=== Testo di partenza ===

Il diritto all’indennizzo, dunque, consegue necessariamente ad una lesione, che sebbene non debba essere provocata dalla condotta di un agente che versi in uno stato soggettivo di colpa, deve esprimere l’inosservanza di norme d’azione imposte all’apparato giudiziario statuale dall’art. 6, par. 1 CEDU e dall’art. 111 Cost., comma 2. La Convenzione e la Costituzione impongono in tempi ragionevoli l’effettività e non il risultato ultimo della tutela, il quale può dipendere da fattori terzi non dominabili dallo Stato.

1.1.2.5. – Ed infatti anche la Corte di Strasburgo rifugge da ogni cieco automatismo tra ritardo nel soddisfacimento di un diritto e responsabilità dello Stato. Nel rilevare, in materia di ritardo nel pagamento di una somma spettante a un creditore insinuatosi in una procedura di liquidazione coatta amministrativa (caso F.L. c/ Italia, sentenza 20.12.2001, ric. n. 25639/94), che la causa principale del ritardo non era la lunghezza o la natura della procedura di liquidazione, ma piuttosto la mancanza di risorse finanziarie del debitore e la difficoltà di recuperare i suoi crediti, la Corte Europea dei diritti dell’uomo ha concluso che ciò non era addebitarle allo Stato. Quest’ultimo, pertanto, non aveva infranto l’equilibrio che deve esistere in materia tra la protezione del diritto dei singoli al rispetto dei beni e le esigenze dell’interesse generale, per cui doveva escludersi la violazione dell’art. 1 del Protocollo n. 1 della Convenzione (a identiche conclusioni la Corte EDU è pervenuta nel caso Saggio c/ Italia, sentenza 25.10.2001, rie.

===

Cosa fare: Secondo il testo di partenza, quale fu la causa principale del ritardo nel caso F.L. c/ Italia, come rilevato dalla Corte europea dei diritti dell'uomo?

=== Dati forniti ===

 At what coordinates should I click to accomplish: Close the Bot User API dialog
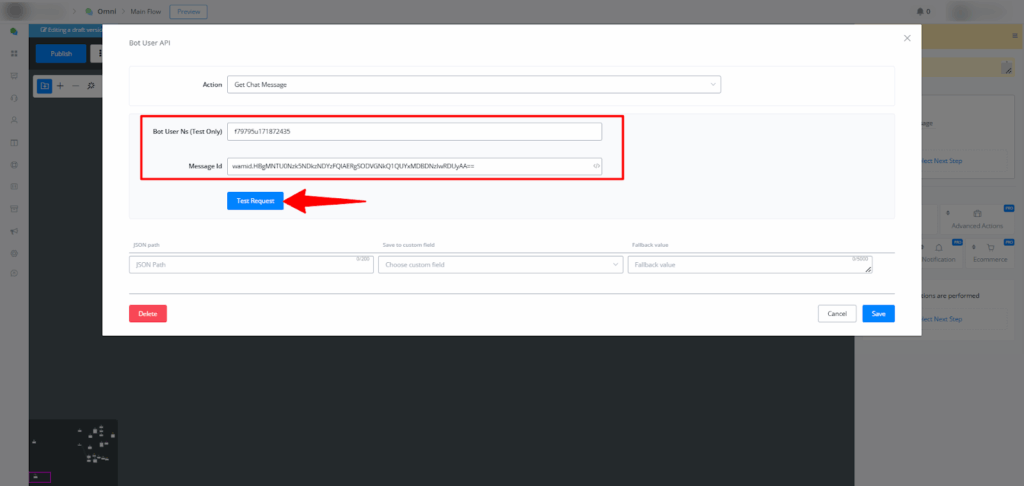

===

Risultato corretto: La mancanza di risorse finanziarie del debitore e la difficoltà di recuperare i suoi crediti.